Critical incident management : engendering experience through simulation

Crego, Jonathan Paul January 1996 (has links)
The world of operational police command is a challenging and complex one, where significant command decisions need to be made amid uncertainty and within narrowing time-frames. The consequences attached to these decisions can often be far reaching and have been in some cases grave, as in the case of disasters such as those at Bradford and Hillsborough football stadia. Accordingly, there is a pressing need to instil within key command officers, the skills and the experience necessary to make these bold and effective command decisions, but within an environment where such dire Consequences (as those that follow a disaster) do not arise from mistakes or inadequacy.

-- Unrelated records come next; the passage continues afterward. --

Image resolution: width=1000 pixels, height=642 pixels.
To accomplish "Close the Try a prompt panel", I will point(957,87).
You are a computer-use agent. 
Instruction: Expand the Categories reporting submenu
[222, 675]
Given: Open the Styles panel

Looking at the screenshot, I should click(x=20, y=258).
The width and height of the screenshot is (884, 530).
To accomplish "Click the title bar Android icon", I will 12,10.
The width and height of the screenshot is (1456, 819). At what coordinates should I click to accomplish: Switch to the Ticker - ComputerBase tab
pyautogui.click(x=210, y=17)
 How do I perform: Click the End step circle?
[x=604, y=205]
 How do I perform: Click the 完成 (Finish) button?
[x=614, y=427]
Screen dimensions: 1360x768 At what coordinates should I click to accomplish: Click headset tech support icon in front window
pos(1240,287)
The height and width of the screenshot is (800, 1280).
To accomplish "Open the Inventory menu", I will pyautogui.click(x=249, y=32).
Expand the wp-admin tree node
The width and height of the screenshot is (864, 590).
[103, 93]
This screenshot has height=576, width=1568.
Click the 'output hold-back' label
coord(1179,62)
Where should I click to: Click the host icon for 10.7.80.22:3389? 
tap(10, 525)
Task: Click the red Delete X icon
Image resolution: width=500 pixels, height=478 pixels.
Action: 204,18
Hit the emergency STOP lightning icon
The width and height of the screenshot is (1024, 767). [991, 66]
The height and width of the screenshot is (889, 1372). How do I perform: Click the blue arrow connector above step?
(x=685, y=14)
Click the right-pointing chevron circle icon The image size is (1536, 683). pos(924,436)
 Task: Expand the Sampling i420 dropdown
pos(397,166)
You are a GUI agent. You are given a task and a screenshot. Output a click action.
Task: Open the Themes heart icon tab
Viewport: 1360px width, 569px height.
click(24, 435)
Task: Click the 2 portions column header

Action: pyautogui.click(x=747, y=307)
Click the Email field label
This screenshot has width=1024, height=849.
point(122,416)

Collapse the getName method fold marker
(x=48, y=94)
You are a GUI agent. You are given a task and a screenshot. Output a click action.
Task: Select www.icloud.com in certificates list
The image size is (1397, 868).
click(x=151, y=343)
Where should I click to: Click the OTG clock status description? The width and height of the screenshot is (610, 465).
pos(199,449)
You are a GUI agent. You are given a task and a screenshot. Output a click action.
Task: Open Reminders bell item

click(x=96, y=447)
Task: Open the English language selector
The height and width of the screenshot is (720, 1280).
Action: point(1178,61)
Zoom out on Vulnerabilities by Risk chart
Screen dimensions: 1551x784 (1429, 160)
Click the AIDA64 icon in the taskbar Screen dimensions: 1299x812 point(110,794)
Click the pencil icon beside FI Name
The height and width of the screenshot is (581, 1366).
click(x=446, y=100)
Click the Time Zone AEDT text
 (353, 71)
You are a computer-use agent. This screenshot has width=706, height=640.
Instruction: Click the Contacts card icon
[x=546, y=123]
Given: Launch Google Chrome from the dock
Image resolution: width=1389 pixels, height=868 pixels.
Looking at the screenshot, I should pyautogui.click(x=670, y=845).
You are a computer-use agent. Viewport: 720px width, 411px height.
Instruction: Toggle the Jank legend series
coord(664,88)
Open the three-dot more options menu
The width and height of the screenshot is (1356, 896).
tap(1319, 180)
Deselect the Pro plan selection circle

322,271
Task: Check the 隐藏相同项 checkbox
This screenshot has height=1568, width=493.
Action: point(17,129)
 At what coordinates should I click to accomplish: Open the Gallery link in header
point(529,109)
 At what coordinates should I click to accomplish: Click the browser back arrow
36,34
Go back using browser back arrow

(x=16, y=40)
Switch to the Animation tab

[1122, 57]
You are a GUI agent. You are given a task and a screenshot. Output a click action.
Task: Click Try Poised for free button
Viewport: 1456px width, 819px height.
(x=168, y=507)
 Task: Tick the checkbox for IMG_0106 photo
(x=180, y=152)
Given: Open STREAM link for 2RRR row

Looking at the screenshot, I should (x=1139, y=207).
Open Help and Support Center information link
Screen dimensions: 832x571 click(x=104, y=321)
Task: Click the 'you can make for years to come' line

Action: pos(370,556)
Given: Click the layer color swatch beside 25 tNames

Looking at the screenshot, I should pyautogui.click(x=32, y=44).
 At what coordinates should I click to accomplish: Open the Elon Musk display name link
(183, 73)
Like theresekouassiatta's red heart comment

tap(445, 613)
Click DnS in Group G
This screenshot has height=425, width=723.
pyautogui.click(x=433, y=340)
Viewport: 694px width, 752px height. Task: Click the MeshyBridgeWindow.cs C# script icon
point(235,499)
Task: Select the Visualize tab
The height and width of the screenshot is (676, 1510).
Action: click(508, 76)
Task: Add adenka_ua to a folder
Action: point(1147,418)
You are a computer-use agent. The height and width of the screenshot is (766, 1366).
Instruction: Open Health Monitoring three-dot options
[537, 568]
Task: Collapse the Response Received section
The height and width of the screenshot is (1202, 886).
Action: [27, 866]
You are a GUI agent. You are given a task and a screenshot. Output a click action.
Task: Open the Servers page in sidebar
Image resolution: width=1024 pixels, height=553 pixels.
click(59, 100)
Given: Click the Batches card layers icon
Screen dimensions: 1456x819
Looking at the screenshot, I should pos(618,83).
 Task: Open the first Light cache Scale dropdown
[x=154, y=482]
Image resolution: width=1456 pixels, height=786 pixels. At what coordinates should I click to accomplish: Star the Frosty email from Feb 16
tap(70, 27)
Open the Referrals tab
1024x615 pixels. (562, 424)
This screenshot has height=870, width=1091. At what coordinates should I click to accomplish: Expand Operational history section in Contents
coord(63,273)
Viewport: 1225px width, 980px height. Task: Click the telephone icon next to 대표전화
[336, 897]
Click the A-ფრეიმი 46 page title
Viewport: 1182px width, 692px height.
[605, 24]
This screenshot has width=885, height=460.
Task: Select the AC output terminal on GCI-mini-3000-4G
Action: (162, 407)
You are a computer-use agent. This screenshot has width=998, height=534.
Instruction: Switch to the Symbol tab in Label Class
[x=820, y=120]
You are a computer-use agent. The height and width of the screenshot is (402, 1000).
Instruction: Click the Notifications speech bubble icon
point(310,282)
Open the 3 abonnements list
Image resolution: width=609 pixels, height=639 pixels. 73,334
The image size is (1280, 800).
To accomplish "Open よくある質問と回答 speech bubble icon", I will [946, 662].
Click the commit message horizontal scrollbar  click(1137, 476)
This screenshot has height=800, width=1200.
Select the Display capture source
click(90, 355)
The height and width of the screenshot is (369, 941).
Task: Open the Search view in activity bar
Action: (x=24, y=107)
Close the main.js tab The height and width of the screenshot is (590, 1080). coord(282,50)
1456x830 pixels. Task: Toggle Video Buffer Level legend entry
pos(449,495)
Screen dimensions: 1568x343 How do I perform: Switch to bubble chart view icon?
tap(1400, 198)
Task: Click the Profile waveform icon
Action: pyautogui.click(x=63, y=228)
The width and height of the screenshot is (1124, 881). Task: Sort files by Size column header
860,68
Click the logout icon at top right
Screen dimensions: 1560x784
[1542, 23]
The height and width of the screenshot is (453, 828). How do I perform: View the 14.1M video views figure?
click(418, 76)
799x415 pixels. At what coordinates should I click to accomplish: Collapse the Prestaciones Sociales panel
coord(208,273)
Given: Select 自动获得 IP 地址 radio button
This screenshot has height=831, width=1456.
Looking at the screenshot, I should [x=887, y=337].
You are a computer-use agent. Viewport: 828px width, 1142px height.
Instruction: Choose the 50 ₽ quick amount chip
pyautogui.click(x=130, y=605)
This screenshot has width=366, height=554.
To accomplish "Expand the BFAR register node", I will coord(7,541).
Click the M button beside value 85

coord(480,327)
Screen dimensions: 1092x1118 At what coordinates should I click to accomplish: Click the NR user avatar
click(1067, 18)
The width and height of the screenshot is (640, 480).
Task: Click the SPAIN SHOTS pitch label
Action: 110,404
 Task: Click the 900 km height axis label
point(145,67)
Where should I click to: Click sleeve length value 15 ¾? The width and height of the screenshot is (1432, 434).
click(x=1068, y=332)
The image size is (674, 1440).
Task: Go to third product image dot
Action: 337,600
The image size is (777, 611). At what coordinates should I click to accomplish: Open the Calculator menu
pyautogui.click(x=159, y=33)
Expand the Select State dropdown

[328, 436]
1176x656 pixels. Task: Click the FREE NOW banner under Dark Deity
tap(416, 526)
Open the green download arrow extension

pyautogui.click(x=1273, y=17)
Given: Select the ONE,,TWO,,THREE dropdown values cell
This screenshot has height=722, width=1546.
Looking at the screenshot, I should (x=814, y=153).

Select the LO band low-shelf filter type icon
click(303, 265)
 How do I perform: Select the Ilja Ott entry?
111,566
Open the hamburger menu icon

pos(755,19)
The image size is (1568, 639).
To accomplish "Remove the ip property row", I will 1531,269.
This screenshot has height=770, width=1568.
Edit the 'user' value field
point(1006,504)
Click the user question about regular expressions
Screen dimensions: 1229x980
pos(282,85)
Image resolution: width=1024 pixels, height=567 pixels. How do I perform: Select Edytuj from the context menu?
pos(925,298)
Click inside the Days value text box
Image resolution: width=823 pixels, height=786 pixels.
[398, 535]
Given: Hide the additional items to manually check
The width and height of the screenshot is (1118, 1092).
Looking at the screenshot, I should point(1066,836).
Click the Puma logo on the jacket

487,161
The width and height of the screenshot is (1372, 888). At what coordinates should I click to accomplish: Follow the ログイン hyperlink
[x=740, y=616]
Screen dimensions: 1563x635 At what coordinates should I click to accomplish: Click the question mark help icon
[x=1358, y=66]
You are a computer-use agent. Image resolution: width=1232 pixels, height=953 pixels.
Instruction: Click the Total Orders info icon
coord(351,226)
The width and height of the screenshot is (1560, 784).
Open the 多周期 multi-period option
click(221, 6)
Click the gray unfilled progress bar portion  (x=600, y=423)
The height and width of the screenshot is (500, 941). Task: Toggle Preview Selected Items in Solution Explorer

The question then becomes how to create such an environment which is at the same time both safe and sufficiently realistic to provoke similar decisional reactions to those that would occur at a real event. Even if this was achievable a further stage would be necessary in which such learning came to be transferred back into an operational command situation. This thesis explores in a systemic way the design, implementation, testing, modification and re-testing of a critical incident management command simulator whose central tenet was to create an immersive simulation that, by virtue of its high degree of fidelity, was capable of engendering experience of the management of critical incidents for a target population comprising senior police command officers. From tentative beginnings to its operational installation as a fully functional command training simulator, this thesis maps out the key development decisions which were informed by the findings of a series of trials, observations, interviews, surveys and physiological measurements. At the same time, it describes the theoretical models used to explain the relationships between and functionality of the system and its individual components, whilst exploring the dimension of human computer interaction. This is action research in that the findings it generated led to an incremental series of modifications to what became an operational training simulator (named MINERVA) on which useful and transferable command training actually took place.